Some 5,000 demonstrators marched towards Prague's Congress Centre on Tuesday in a bid to besiege the annual International Monetary Fund and World Bank meetings.

Police said the activists' ranks had risen from low levels on Monday but there were far fewer than the 20,000 organisers had vowed to bring in with the aim of shutting down the meetings at a conference centre south of Prague's downtown area.

The activists had reached the towering Nuselsky bridge spanning the valley which separates the Congress Centre venue from downtown but were being prevented from crossing it.

The city's main thoroughfare leading up to the bridge was blocked by police to regular traffic.

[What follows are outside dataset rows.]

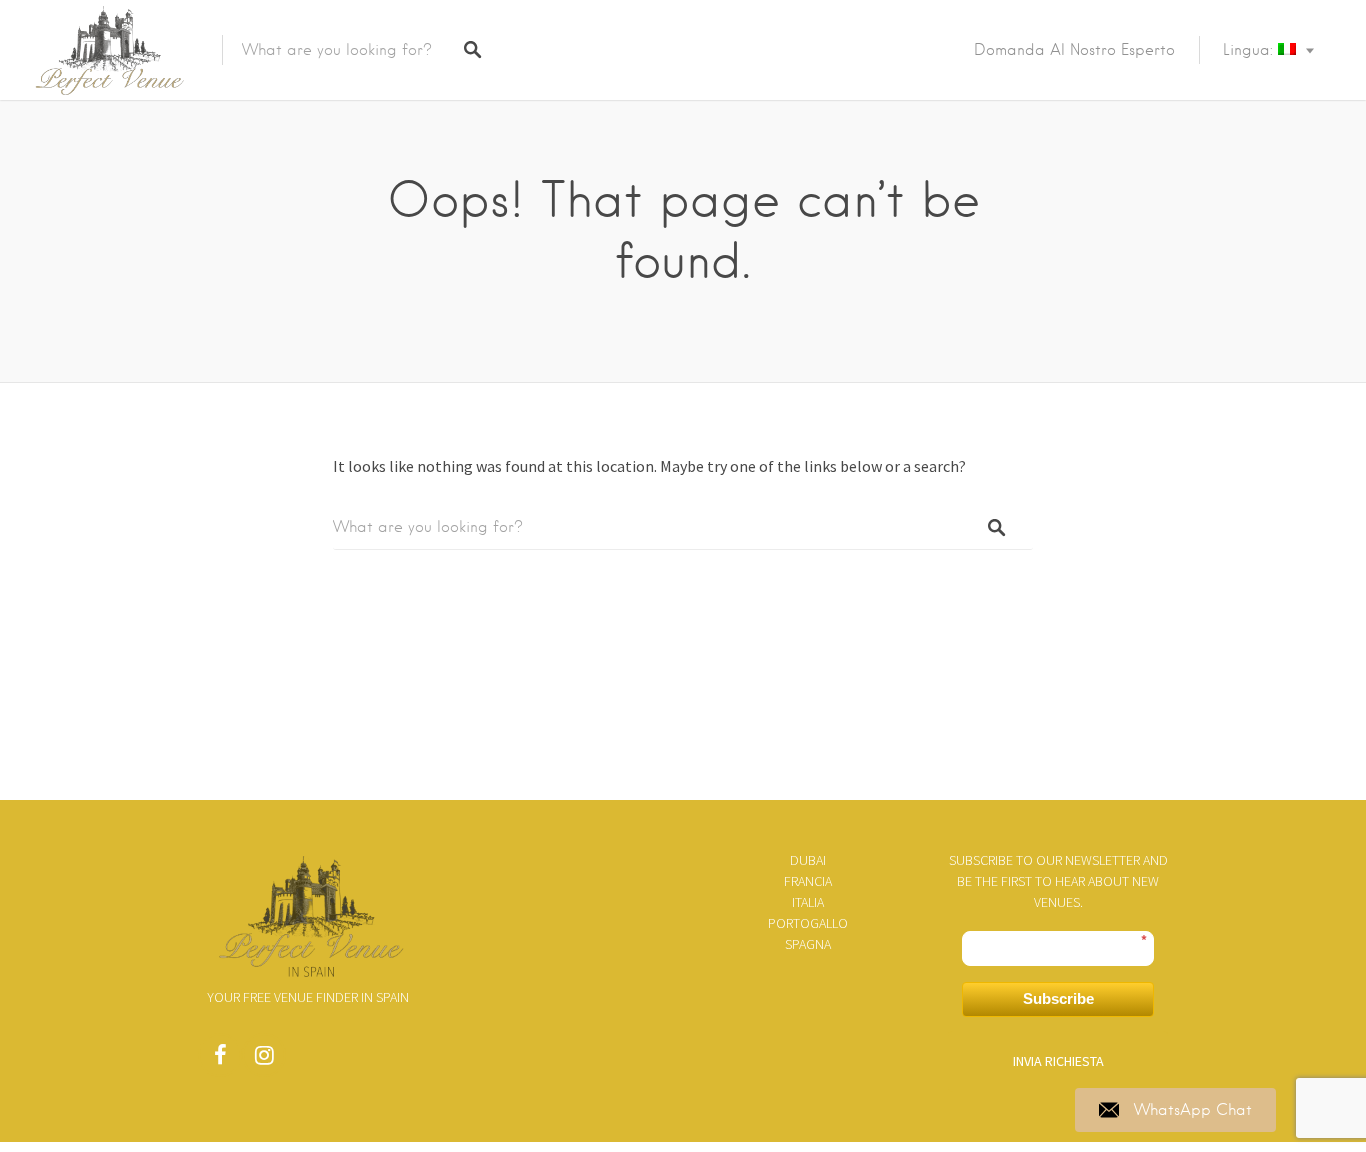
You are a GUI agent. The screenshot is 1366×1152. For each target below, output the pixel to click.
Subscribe (1058, 998)
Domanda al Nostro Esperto (1074, 50)
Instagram (264, 1060)
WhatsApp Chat (1193, 1110)
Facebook (220, 1060)
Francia (808, 881)
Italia (808, 902)
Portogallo (808, 923)
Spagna (808, 944)
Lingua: (1250, 50)
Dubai (808, 860)
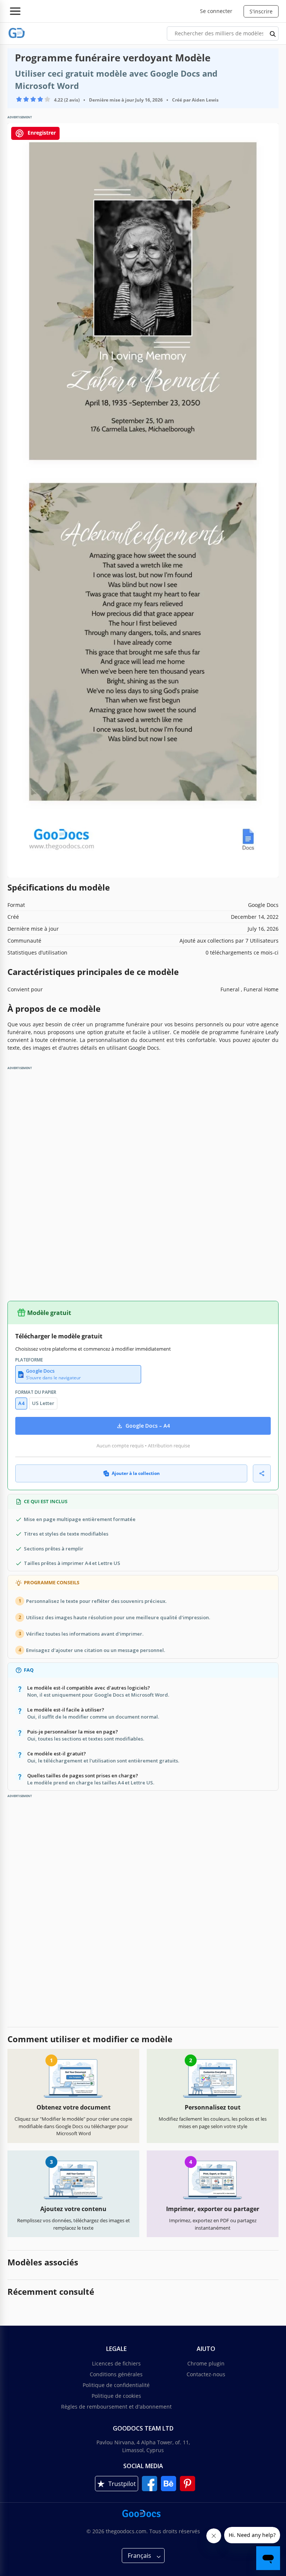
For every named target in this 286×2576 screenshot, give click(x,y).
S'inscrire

The protesters, mostly foreign youths waved banners demanded cancellation of debt to poor countries as well as a shutdown of the IMF as they marched from central Prague's Namesti Miru (Peace Square) to attempt to surround the glass-plated conference building.

Two activists smashed a window of a McDonalds restaurant in the city centre's main square, but the other marchers remained peaceful.

Some were padded with cardboard and rubber foam and wore helmets. Others were dressed in white overalls and carried water pistols.

The demonstrators shouted slogans such as "Drop the Debt", "IMF, Make Them Pay, How Many Kids Did You Kill Today?" as they split into several directions.

But demonstrators were optimistic about their aims. "We have done this many times before in Italy," said one.

Police made a perimeter around the Congress Centre with armoured personnel carriers and water cannon trucks and parked dozens of police vehicles on the bridge.

The rest of Prague was unusually quiet, and policemen -- 11,000 are ready to defend the congress centre -- stood every twenty metres on main streets, where boarded up shops presented an eerie morning scene.

Protesters intend to block delegates from leaving the building until they decide to abolish the two institutions, which they say do more harm than good in their lending practices to the world's poorest nations.

"We don't want a violent protest. But I think there's a chance of violence because of the way the media have portrayed it and the way the police have prepared for the event," said Martin Empson from east London, an organiser for the Socialist Worker movement.